---------- Dataset ----------

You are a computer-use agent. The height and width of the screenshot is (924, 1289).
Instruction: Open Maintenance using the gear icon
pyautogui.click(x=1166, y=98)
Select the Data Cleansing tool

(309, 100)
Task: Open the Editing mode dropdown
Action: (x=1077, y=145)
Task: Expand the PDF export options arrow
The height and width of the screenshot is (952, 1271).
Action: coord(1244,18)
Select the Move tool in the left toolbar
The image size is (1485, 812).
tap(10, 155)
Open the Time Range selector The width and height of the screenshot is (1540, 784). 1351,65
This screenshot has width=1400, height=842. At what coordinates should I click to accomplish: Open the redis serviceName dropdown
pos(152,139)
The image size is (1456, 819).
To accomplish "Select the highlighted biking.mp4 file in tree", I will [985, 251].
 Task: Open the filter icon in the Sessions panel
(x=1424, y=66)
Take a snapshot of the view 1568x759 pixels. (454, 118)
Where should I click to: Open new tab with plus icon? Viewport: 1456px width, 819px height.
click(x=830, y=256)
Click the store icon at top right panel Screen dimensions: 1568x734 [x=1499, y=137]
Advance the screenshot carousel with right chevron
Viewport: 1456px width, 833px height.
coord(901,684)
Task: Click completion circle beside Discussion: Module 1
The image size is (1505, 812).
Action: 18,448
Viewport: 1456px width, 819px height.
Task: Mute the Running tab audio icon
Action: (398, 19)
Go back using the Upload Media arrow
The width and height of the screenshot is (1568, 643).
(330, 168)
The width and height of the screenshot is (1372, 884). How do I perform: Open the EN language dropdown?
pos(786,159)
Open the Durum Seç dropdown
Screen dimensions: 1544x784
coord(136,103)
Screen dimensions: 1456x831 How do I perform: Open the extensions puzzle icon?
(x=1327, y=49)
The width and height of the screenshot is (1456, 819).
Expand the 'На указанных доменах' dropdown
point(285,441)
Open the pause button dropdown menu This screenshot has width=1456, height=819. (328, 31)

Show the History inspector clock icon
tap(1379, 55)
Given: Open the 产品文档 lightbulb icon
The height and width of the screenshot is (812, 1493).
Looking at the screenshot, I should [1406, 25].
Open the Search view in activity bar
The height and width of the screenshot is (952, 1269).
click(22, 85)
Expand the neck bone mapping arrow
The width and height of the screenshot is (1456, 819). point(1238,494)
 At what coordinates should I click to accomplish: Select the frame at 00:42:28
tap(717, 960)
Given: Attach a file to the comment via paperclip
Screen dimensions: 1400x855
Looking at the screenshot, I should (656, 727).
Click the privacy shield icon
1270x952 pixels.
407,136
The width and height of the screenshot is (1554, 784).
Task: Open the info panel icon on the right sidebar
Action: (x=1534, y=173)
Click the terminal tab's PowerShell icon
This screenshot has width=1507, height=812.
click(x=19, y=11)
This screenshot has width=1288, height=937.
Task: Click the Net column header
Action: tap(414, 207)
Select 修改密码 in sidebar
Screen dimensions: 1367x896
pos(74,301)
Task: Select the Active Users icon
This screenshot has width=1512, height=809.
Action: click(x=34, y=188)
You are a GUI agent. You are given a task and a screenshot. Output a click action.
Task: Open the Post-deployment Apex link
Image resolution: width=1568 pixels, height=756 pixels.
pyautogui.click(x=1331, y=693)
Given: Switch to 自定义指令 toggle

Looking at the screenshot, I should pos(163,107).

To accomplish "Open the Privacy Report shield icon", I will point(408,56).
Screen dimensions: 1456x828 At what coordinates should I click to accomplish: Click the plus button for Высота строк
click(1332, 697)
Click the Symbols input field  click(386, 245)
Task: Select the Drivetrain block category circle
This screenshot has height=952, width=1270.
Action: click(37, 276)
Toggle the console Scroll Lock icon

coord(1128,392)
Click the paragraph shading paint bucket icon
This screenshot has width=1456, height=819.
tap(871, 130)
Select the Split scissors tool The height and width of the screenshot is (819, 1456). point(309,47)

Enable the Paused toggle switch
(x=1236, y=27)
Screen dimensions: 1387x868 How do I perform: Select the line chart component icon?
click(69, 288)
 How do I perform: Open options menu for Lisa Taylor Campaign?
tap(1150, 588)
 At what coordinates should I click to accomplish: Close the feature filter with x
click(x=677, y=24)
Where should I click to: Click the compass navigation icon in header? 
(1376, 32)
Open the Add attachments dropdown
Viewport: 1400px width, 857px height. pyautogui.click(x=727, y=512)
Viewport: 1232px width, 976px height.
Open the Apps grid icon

----------

Exercise instructions
Write out each entry once more, exactly as it was given.

Answer
You are a computer-use agent. The height and width of the screenshot is (924, 1289).
Instruction: Open Maintenance using the gear icon
pyautogui.click(x=1166, y=98)
Select the Data Cleansing tool

(309, 100)
Task: Open the Editing mode dropdown
Action: (x=1077, y=145)
Task: Expand the PDF export options arrow
The height and width of the screenshot is (952, 1271).
Action: coord(1244,18)
Select the Move tool in the left toolbar
The image size is (1485, 812).
tap(10, 155)
Open the Time Range selector The width and height of the screenshot is (1540, 784). 1351,65
This screenshot has width=1400, height=842. At what coordinates should I click to accomplish: Open the redis serviceName dropdown
pos(152,139)
The image size is (1456, 819).
To accomplish "Select the highlighted biking.mp4 file in tree", I will [985, 251].
 Task: Open the filter icon in the Sessions panel
(x=1424, y=66)
Take a snapshot of the view 1568x759 pixels. (454, 118)
Where should I click to: Open new tab with plus icon? Viewport: 1456px width, 819px height.
click(x=830, y=256)
Click the store icon at top right panel Screen dimensions: 1568x734 [x=1499, y=137]
Advance the screenshot carousel with right chevron
Viewport: 1456px width, 833px height.
coord(901,684)
Task: Click completion circle beside Discussion: Module 1
The image size is (1505, 812).
Action: 18,448
Viewport: 1456px width, 819px height.
Task: Mute the Running tab audio icon
Action: (398, 19)
Go back using the Upload Media arrow
The width and height of the screenshot is (1568, 643).
(330, 168)
The width and height of the screenshot is (1372, 884). How do I perform: Open the EN language dropdown?
pos(786,159)
Open the Durum Seç dropdown
Screen dimensions: 1544x784
coord(136,103)
Screen dimensions: 1456x831 How do I perform: Open the extensions puzzle icon?
(x=1327, y=49)
The width and height of the screenshot is (1456, 819).
Expand the 'На указанных доменах' dropdown
point(285,441)
Open the pause button dropdown menu This screenshot has width=1456, height=819. (328, 31)

Show the History inspector clock icon
tap(1379, 55)
Given: Open the 产品文档 lightbulb icon
The height and width of the screenshot is (812, 1493).
Looking at the screenshot, I should [1406, 25].
Open the Search view in activity bar
The height and width of the screenshot is (952, 1269).
click(22, 85)
Expand the neck bone mapping arrow
The width and height of the screenshot is (1456, 819). point(1238,494)
 At what coordinates should I click to accomplish: Select the frame at 00:42:28
tap(717, 960)
Given: Attach a file to the comment via paperclip
Screen dimensions: 1400x855
Looking at the screenshot, I should (656, 727).
Click the privacy shield icon
1270x952 pixels.
407,136
The width and height of the screenshot is (1554, 784).
Task: Open the info panel icon on the right sidebar
Action: (x=1534, y=173)
Click the terminal tab's PowerShell icon
This screenshot has width=1507, height=812.
click(x=19, y=11)
This screenshot has width=1288, height=937.
Task: Click the Net column header
Action: tap(414, 207)
Select 修改密码 in sidebar
Screen dimensions: 1367x896
pos(74,301)
Task: Select the Active Users icon
This screenshot has width=1512, height=809.
Action: click(x=34, y=188)
You are a GUI agent. You are given a task and a screenshot. Output a click action.
Task: Open the Post-deployment Apex link
Image resolution: width=1568 pixels, height=756 pixels.
pyautogui.click(x=1331, y=693)
Given: Switch to 自定义指令 toggle

Looking at the screenshot, I should pos(163,107).

To accomplish "Open the Privacy Report shield icon", I will point(408,56).
Screen dimensions: 1456x828 At what coordinates should I click to accomplish: Click the plus button for Высота строк
click(1332, 697)
Click the Symbols input field  click(386, 245)
Task: Select the Drivetrain block category circle
This screenshot has height=952, width=1270.
Action: click(37, 276)
Toggle the console Scroll Lock icon

coord(1128,392)
Click the paragraph shading paint bucket icon
This screenshot has width=1456, height=819.
tap(871, 130)
Select the Split scissors tool The height and width of the screenshot is (819, 1456). point(309,47)

Enable the Paused toggle switch
(x=1236, y=27)
Screen dimensions: 1387x868 How do I perform: Select the line chart component icon?
click(69, 288)
 How do I perform: Open options menu for Lisa Taylor Campaign?
tap(1150, 588)
 At what coordinates should I click to accomplish: Close the feature filter with x
click(x=677, y=24)
Where should I click to: Click the compass navigation icon in header? 
(1376, 32)
Open the Add attachments dropdown
Viewport: 1400px width, 857px height. pyautogui.click(x=727, y=512)
Viewport: 1232px width, 976px height.
Open the Apps grid icon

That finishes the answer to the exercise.